**Problem to solve**
Rewrite the listing below so that "purple grid icon" replaces "pink grid icon" wherever it occurs, and change nothing else.

**Listing**
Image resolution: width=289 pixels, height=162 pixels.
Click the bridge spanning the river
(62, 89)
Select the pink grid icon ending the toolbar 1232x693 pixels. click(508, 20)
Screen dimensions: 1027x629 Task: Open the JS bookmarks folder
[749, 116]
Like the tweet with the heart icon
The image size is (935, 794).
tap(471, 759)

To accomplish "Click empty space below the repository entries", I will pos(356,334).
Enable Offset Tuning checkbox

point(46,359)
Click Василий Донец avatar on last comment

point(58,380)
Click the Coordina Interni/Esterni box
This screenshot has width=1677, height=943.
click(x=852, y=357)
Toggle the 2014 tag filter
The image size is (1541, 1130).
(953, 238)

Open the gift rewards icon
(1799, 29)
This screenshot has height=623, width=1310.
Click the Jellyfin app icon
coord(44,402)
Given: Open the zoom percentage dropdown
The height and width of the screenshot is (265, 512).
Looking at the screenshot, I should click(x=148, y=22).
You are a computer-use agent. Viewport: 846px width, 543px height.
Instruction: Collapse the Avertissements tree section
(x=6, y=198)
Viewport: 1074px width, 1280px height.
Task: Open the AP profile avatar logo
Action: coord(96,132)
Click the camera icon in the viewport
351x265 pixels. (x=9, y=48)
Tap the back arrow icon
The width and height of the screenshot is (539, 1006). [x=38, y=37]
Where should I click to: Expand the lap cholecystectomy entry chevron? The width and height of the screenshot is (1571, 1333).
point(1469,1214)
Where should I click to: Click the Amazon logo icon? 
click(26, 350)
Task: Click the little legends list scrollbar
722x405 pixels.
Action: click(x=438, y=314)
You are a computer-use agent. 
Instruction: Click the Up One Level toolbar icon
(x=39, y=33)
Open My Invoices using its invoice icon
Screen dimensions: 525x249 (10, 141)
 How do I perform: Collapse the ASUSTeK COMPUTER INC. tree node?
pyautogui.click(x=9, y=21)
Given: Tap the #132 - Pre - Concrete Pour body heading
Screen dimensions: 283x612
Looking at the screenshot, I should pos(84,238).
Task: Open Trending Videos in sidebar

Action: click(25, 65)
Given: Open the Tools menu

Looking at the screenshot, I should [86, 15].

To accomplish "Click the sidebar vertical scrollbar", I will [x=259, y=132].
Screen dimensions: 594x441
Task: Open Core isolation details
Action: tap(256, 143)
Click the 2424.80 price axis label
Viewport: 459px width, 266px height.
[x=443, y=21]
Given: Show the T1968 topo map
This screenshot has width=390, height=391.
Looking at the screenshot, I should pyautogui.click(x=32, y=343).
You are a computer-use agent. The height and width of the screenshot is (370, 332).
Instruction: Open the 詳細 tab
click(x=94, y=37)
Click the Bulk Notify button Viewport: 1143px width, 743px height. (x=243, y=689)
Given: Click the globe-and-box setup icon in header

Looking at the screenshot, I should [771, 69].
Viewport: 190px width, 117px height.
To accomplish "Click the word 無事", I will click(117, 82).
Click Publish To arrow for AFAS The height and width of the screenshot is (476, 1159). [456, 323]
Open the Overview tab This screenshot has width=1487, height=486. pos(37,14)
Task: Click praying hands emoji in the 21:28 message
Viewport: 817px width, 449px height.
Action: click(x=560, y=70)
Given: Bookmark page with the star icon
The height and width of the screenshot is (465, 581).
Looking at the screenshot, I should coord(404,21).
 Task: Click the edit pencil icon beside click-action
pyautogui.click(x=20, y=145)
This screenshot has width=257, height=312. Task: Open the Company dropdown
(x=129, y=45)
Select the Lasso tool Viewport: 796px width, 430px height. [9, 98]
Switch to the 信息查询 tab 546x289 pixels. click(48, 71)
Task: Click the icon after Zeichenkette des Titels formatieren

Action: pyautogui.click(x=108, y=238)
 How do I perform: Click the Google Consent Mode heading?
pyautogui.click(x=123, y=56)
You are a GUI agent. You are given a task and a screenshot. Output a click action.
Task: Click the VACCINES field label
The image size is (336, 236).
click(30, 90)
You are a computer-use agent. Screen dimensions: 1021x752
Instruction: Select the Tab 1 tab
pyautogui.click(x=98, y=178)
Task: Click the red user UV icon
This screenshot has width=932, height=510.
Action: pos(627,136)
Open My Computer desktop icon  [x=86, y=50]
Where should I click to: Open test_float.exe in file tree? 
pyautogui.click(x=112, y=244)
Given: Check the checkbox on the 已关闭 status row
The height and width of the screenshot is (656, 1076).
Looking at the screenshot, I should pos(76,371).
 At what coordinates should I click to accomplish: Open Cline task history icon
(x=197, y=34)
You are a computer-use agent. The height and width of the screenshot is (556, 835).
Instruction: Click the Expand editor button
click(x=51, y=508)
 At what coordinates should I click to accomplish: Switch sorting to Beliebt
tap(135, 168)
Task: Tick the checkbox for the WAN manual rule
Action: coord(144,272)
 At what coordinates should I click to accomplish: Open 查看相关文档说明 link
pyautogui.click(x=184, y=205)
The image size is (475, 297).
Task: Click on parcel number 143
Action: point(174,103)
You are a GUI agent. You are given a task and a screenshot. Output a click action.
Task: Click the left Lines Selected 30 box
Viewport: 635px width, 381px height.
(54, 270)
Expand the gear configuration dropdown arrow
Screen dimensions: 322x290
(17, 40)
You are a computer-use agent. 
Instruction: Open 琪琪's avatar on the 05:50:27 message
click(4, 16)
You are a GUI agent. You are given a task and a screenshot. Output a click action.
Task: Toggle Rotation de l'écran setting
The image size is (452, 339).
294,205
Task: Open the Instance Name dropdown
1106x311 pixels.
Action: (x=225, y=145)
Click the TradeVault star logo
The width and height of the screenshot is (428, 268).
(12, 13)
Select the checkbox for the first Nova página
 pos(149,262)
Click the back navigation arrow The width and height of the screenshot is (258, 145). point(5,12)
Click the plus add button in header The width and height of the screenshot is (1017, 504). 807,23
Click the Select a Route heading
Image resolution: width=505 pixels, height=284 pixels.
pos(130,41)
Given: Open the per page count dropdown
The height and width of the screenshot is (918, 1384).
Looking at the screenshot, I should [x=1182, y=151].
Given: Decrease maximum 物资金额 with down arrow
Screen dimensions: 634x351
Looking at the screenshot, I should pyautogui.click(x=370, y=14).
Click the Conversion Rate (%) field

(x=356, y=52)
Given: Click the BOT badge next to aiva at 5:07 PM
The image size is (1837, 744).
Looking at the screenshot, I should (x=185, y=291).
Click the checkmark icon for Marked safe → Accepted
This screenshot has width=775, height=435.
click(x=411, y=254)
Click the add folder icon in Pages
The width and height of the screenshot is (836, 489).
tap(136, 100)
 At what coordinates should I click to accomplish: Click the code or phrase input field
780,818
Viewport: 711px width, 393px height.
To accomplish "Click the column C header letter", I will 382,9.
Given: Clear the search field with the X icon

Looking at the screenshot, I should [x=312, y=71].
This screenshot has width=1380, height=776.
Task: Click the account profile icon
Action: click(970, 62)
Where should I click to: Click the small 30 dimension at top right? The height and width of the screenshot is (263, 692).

**Solution below**
Image resolution: width=289 pixels, height=162 pixels.
Click the bridge spanning the river
(62, 89)
Select the purple grid icon ending the toolbar 1232x693 pixels. click(508, 20)
Screen dimensions: 1027x629 Task: Open the JS bookmarks folder
[749, 116]
Like the tweet with the heart icon
The image size is (935, 794).
tap(471, 759)

To accomplish "Click empty space below the repository entries", I will pos(356,334).
Enable Offset Tuning checkbox

point(46,359)
Click Василий Донец avatar on last comment

point(58,380)
Click the Coordina Interni/Esterni box
This screenshot has width=1677, height=943.
click(x=852, y=357)
Toggle the 2014 tag filter
The image size is (1541, 1130).
(953, 238)

Open the gift rewards icon
(1799, 29)
This screenshot has height=623, width=1310.
Click the Jellyfin app icon
coord(44,402)
Given: Open the zoom percentage dropdown
The height and width of the screenshot is (265, 512).
Looking at the screenshot, I should click(x=148, y=22).
You are a computer-use agent. Viewport: 846px width, 543px height.
Instruction: Collapse the Avertissements tree section
(x=6, y=198)
Viewport: 1074px width, 1280px height.
Task: Open the AP profile avatar logo
Action: coord(96,132)
Click the camera icon in the viewport
351x265 pixels. (x=9, y=48)
Tap the back arrow icon
The width and height of the screenshot is (539, 1006). [x=38, y=37]
Where should I click to: Expand the lap cholecystectomy entry chevron? The width and height of the screenshot is (1571, 1333).
point(1469,1214)
Where should I click to: Click the Amazon logo icon? 
click(26, 350)
Task: Click the little legends list scrollbar
722x405 pixels.
Action: click(x=438, y=314)
You are a computer-use agent. 
Instruction: Click the Up One Level toolbar icon
(x=39, y=33)
Open My Invoices using its invoice icon
Screen dimensions: 525x249 (10, 141)
 How do I perform: Collapse the ASUSTeK COMPUTER INC. tree node?
pyautogui.click(x=9, y=21)
Given: Tap the #132 - Pre - Concrete Pour body heading
Screen dimensions: 283x612
Looking at the screenshot, I should pos(84,238).
Task: Open Trending Videos in sidebar

Action: click(25, 65)
Given: Open the Tools menu

Looking at the screenshot, I should [86, 15].

To accomplish "Click the sidebar vertical scrollbar", I will [x=259, y=132].
Screen dimensions: 594x441
Task: Open Core isolation details
Action: tap(256, 143)
Click the 2424.80 price axis label
Viewport: 459px width, 266px height.
[x=443, y=21]
Given: Show the T1968 topo map
This screenshot has width=390, height=391.
Looking at the screenshot, I should pyautogui.click(x=32, y=343).
You are a computer-use agent. The height and width of the screenshot is (370, 332).
Instruction: Open the 詳細 tab
click(x=94, y=37)
Click the Bulk Notify button Viewport: 1143px width, 743px height. (x=243, y=689)
Given: Click the globe-and-box setup icon in header

Looking at the screenshot, I should [771, 69].
Viewport: 190px width, 117px height.
To accomplish "Click the word 無事", I will click(117, 82).
Click Publish To arrow for AFAS The height and width of the screenshot is (476, 1159). [456, 323]
Open the Overview tab This screenshot has width=1487, height=486. pos(37,14)
Task: Click praying hands emoji in the 21:28 message
Viewport: 817px width, 449px height.
Action: click(x=560, y=70)
Given: Bookmark page with the star icon
The height and width of the screenshot is (465, 581).
Looking at the screenshot, I should coord(404,21).
 Task: Click the edit pencil icon beside click-action
pyautogui.click(x=20, y=145)
This screenshot has width=257, height=312. Task: Open the Company dropdown
(x=129, y=45)
Select the Lasso tool Viewport: 796px width, 430px height. [9, 98]
Switch to the 信息查询 tab 546x289 pixels. click(48, 71)
Task: Click the icon after Zeichenkette des Titels formatieren

Action: pyautogui.click(x=108, y=238)
 How do I perform: Click the Google Consent Mode heading?
pyautogui.click(x=123, y=56)
You are a GUI agent. You are given a task and a screenshot. Output a click action.
Task: Click the VACCINES field label
The image size is (336, 236).
click(30, 90)
You are a computer-use agent. Screen dimensions: 1021x752
Instruction: Select the Tab 1 tab
pyautogui.click(x=98, y=178)
Task: Click the red user UV icon
This screenshot has width=932, height=510.
Action: pos(627,136)
Open My Computer desktop icon  [x=86, y=50]
Where should I click to: Open test_float.exe in file tree? 
pyautogui.click(x=112, y=244)
Given: Check the checkbox on the 已关闭 status row
The height and width of the screenshot is (656, 1076).
Looking at the screenshot, I should pos(76,371).
 At what coordinates should I click to accomplish: Open Cline task history icon
(x=197, y=34)
You are a computer-use agent. The height and width of the screenshot is (556, 835).
Instruction: Click the Expand editor button
click(x=51, y=508)
 At what coordinates should I click to accomplish: Switch sorting to Beliebt
tap(135, 168)
Task: Tick the checkbox for the WAN manual rule
Action: coord(144,272)
 At what coordinates should I click to accomplish: Open 查看相关文档说明 link
pyautogui.click(x=184, y=205)
The image size is (475, 297).
Task: Click on parcel number 143
Action: point(174,103)
You are a GUI agent. You are given a task and a screenshot. Output a click action.
Task: Click the left Lines Selected 30 box
Viewport: 635px width, 381px height.
(54, 270)
Expand the gear configuration dropdown arrow
Screen dimensions: 322x290
(17, 40)
You are a computer-use agent. 
Instruction: Open 琪琪's avatar on the 05:50:27 message
click(4, 16)
You are a GUI agent. You are given a task and a screenshot. Output a click action.
Task: Toggle Rotation de l'écran setting
The image size is (452, 339).
294,205
Task: Open the Instance Name dropdown
1106x311 pixels.
Action: (x=225, y=145)
Click the TradeVault star logo
The width and height of the screenshot is (428, 268).
(12, 13)
Select the checkbox for the first Nova página
 pos(149,262)
Click the back navigation arrow The width and height of the screenshot is (258, 145). point(5,12)
Click the plus add button in header The width and height of the screenshot is (1017, 504). 807,23
Click the Select a Route heading
Image resolution: width=505 pixels, height=284 pixels.
pos(130,41)
Given: Open the per page count dropdown
The height and width of the screenshot is (918, 1384).
Looking at the screenshot, I should [x=1182, y=151].
Given: Decrease maximum 物资金额 with down arrow
Screen dimensions: 634x351
Looking at the screenshot, I should pyautogui.click(x=370, y=14).
Click the Conversion Rate (%) field

(x=356, y=52)
Given: Click the BOT badge next to aiva at 5:07 PM
The image size is (1837, 744).
Looking at the screenshot, I should (x=185, y=291).
Click the checkmark icon for Marked safe → Accepted
This screenshot has width=775, height=435.
click(x=411, y=254)
Click the add folder icon in Pages
The width and height of the screenshot is (836, 489).
tap(136, 100)
 At what coordinates should I click to accomplish: Click the code or phrase input field
780,818
Viewport: 711px width, 393px height.
To accomplish "Click the column C header letter", I will 382,9.
Given: Clear the search field with the X icon

Looking at the screenshot, I should [x=312, y=71].
This screenshot has width=1380, height=776.
Task: Click the account profile icon
Action: click(970, 62)
Where should I click to: Click the small 30 dimension at top right? The height and width of the screenshot is (263, 692).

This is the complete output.